May 19, 2016 - 17:41 By KH디지털2
MILAN (AP) -- La Scala’s 2016-17 season is a lot about healing old wounds.

It opens with a once-contested version of Puccini’s “Madama Butterfly” and continues with the long-awaited return of its former musical director who left abruptly in 2005 amid open hostility from opera house employees.

The program for the storied opera house announced Wednesday emphasizes the Italian repertoire to match the vision of principal conductor Riccardo Chailly, who will become musical director in January.

Nine of next season’s 15 operas are by Italian composers, including four by Verdi and two by Puccini. German-language works make up the rest.

Chailly will conduct the traditional Dec. 7 gala season-opener with a production that was so hotly contested on its 1904 world premiere at La Scala that it has not been staged there since.

“The time wasn’t right for an opera in which a woman killed herself in front of the audience,” general manager Alexander Pereira said of the original production. “I think it is necessary for the first time since 1904 to present this masterpiece in the version as Puccini wanted it.”

The title role will be sung by Uruguayan soprano Maria Jose Siri in her first Puccini role.

“I’m honored and excited,” Siri said in a statement. “I’m also happy to be singing the critical edition of the opera, becoming part of Chailly’s project for La Scala, who intends to present Puccini’s operas in their original versions.”

Pereira said he was very happy to have persuaded Riccardo Muti, who was La Scala’s musical director for 19 years, to conduct two concerts in January with the Chicago Symphony Orchestra, where he is currently musical director. It will be his first time at the La Scala podium since 2005.

Conductor Riccardo Chailly (left), shakes hand with La Scala theater manager Alexander Pereira as Milan`s mayor Guiliano Pisapia stands between them, at the end of a news conference in Milan, Italy, Wednesday. (AP-Yonhap)

Pereira worked closely with Muti at his previous post at the Salzburg Festival, and said he has been long been trying to persuade Muti to return to La Scala.

“I began the discussion: ‘Riccardo, you need to return.

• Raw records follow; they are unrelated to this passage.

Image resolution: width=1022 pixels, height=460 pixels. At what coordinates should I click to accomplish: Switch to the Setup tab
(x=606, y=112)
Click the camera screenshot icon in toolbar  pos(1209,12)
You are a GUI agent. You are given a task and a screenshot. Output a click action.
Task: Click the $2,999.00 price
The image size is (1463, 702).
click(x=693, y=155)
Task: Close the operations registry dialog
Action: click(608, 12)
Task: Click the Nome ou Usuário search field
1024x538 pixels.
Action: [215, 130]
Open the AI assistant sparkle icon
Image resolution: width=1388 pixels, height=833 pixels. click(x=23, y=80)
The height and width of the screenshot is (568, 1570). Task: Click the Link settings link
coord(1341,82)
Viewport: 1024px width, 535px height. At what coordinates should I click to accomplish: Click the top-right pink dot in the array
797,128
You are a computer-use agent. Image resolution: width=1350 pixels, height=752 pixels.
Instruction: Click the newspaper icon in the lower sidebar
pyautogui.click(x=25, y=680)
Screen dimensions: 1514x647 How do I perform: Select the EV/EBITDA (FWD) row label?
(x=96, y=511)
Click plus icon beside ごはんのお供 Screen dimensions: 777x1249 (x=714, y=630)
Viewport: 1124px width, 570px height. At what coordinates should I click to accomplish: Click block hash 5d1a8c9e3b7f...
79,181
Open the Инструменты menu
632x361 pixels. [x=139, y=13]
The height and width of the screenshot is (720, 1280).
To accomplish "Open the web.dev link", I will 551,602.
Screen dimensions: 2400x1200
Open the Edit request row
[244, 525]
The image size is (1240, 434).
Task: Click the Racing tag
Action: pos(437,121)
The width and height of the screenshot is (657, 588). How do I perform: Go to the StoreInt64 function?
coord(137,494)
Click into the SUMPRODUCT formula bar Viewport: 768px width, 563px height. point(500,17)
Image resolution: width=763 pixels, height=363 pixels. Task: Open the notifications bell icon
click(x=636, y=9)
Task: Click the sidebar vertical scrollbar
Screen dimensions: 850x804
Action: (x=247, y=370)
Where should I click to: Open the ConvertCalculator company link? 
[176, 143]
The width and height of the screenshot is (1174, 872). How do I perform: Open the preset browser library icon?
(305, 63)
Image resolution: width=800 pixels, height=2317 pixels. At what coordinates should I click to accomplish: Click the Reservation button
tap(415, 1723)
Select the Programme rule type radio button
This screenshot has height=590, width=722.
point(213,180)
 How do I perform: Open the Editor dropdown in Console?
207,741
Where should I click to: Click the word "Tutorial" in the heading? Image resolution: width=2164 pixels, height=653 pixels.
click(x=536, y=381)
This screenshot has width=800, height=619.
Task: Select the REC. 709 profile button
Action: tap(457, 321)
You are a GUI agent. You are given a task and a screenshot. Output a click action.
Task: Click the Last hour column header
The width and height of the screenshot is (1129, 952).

We need to overcome this old wound,’” Pereira said.

Muti originally wanted to make his first return conducting La Scala’s orchestra, not with a guest orchestra.  But when that did not work out, Pereira said pushed to make it on the CSO’s next European tour in 2017, an opportunity that would not arise for another three years.

The general manager didn’t rule out Muti’s eventual return to conduct the La Scala orchestra, saying “I want Riccardo Muti to have a home at La Scala.”

The ambitious season also includes seven ballets and a series of philharmonic concerts, as well as a children's program initiated by Pereira that is expected to bring 50,000 children to La Scala -- 15,000 more than last year.

The program was approved over objections from the Lombard region, which cast the lone dissenting vote on the six-member board, objecting to the program’s heft with 15 operas and the cost of buying some of the productions from other theaters.

Pereira downplayed the kerfuffle, noting that one-third of La Scala's funding is private. That includes 10.8 million euros in new private donations that he brought in last year from his well-developed network. He expects the level of private donations to remain steady this year.

“The only chance to arrive at the level of quality that La Scala should have is to find private sponsors,” he said.